#### Work order
If a line of the records contains the word "info", list it.

+-------+

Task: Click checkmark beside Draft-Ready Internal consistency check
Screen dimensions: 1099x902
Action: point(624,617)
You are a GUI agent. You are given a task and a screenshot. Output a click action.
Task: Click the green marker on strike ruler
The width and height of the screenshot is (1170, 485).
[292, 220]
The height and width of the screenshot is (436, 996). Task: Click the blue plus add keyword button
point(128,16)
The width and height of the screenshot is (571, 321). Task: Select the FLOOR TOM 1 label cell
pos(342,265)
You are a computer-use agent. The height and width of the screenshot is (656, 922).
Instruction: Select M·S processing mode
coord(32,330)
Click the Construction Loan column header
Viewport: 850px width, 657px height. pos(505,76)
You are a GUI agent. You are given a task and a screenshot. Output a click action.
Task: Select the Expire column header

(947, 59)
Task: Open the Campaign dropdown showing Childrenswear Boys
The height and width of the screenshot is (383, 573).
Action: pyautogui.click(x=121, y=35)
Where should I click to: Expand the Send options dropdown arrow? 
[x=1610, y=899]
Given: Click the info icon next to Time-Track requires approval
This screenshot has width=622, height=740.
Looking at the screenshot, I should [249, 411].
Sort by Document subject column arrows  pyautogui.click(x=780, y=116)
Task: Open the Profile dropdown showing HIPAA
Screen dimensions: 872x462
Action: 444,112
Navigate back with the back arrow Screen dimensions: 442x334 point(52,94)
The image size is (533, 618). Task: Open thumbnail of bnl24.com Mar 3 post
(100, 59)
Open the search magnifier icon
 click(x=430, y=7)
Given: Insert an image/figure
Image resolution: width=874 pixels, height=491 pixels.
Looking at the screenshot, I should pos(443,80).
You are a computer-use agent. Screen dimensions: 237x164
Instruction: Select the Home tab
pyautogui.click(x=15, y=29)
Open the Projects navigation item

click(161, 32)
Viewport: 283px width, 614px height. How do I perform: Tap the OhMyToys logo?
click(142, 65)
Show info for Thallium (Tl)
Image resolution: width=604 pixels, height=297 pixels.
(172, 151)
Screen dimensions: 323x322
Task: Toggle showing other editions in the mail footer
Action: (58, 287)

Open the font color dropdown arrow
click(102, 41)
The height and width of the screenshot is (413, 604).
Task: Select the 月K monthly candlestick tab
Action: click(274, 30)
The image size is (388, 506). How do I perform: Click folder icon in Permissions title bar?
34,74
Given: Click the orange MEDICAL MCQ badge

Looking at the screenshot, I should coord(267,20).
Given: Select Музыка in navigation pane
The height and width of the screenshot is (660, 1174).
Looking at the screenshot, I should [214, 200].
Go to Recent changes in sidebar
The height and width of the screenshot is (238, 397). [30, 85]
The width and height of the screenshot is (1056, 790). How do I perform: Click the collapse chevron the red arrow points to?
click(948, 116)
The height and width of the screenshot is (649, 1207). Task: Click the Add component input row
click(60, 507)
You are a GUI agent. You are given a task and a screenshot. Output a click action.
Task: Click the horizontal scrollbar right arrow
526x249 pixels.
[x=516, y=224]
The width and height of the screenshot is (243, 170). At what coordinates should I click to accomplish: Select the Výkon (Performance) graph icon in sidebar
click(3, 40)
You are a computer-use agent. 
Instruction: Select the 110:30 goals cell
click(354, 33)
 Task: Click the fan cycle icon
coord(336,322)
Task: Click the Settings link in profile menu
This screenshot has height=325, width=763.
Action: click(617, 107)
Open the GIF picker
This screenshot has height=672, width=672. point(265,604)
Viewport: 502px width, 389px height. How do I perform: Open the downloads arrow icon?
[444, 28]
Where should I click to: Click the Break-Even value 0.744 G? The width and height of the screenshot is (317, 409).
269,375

+-------+

#### Exercise solution
Given: Click the info icon next to Time-Track requires approval
Show info for Thallium (Tl)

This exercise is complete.